### Supplied text
[Start of section]

But some will say, “Nothing scares me—I’ve seen it all.” So, how do we write a scene that will frighten our audience? What’s the best way to wow generations of complacent horror fans?
Authenticity.
Everyone’s heard the adage Write What You Know. A sound notion in theory, but it’s not meant to take literally otherwise our stories would be too limited. All that’s needed is a pinch, a garnish that pulls the various components of a dish together in one unified presentation.
I begin by creating creatures and settings that scare me. I imagine myself in the position of the character, witnessing something terrible unfold. Use all five senses—what do they see, hear, feel, smell, or even taste? Blend the ordinary with the extraordinary, such as a familiar setting invaded by a strangeness that starts our mental alarms ringing.
The best scary things are relatable—something that could happen, peppered with a few fantastic elements for added effect. Sometimes I place myself in the scene, a crash test dummy to see how the fear should manifest. In the example above, I studied my own dark bedroom: the nightstand, the laundry, the white wood of the closet door that sometimes pops open seemingly by itself. And what if something was there? A shriveled claw of a hand attached to God only knows what, tapping pensively while internally debating its next move. Hello, terror.

[End of section]

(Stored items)
[Start of section]

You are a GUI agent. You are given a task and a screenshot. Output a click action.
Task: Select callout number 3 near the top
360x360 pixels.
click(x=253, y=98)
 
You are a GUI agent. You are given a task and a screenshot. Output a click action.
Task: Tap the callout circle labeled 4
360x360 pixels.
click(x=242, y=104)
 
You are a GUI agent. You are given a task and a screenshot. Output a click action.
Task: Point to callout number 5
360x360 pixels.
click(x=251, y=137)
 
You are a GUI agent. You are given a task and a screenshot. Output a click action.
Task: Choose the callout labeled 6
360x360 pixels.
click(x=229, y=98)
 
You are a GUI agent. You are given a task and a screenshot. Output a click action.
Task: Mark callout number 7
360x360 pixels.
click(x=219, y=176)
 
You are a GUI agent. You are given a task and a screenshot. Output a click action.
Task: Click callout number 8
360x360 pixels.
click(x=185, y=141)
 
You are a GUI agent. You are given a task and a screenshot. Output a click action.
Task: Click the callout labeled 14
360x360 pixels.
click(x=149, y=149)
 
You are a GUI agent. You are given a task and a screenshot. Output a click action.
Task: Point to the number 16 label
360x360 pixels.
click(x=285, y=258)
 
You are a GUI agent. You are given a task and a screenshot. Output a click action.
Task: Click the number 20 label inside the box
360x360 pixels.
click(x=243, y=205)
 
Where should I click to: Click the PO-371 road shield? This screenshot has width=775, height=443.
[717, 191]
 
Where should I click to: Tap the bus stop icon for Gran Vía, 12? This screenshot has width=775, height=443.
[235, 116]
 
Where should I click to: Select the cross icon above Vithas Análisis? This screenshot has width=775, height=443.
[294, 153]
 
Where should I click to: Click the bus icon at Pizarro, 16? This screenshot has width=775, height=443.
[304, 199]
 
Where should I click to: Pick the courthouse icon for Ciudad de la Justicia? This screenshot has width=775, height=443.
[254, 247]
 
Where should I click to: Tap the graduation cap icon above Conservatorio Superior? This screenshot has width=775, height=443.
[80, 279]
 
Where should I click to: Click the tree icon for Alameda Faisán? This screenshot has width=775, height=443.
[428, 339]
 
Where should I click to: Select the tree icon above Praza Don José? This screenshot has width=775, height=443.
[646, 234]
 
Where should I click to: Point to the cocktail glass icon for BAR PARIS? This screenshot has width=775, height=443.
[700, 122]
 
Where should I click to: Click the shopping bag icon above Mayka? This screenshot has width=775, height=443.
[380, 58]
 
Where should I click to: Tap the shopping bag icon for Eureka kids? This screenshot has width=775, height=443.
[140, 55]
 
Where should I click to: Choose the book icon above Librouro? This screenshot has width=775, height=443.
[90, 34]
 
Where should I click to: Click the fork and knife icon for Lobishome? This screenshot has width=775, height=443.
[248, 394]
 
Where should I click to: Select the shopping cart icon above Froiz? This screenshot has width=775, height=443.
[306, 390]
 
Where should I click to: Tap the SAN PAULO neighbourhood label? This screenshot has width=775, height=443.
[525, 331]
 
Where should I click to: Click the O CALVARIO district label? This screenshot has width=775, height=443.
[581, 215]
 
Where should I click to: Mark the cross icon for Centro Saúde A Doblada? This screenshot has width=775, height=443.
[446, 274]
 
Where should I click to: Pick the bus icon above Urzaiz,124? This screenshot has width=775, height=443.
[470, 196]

[End of section]

### Check your understanding
a. Answer these questions from the text on writing horror, one per line:
(i) What one word is given as the answer to how to wow complacent horror fans?
(ii) Which five senses are listed?
(iii) What in the bedroom sometimes pops open seemingly by itself?
b. Copy everything from "But some will" down to "one unified presentation." in the text on writing horror, swapping "audience" for "readers".
c. Turn the paragraph of the text on writing horror that begins "I begin by creating creatures" into a short list.
These stored items have nothing to do with the text on writing horror.

### Answers to each task
a.
(i) Authenticity.
(ii) See, hear, feel, smell, and taste.
(iii) The closet door.

b.
But some will say, “Nothing scares me—I’ve seen it all.” So, how do we write a scene that will frighten our readers? What’s the best way to wow generations of complacent horror fans?
Authenticity.
Everyone’s heard the adage Write What You Know. A sound notion in theory, but it’s not meant to take literally otherwise our stories would be too limited. All that’s needed is a pinch, a garnish that pulls the various components of a dish together in one unified presentation.

c.
- Create creatures and settings that scare you.
- Imagine yourself as the character, watching something terrible unfold.
- Use all five senses: sight, hearing, touch, smell, and taste.
- Blend the ordinary with the extraordinary, such as a familiar setting invaded by a strangeness that sets off mental alarms.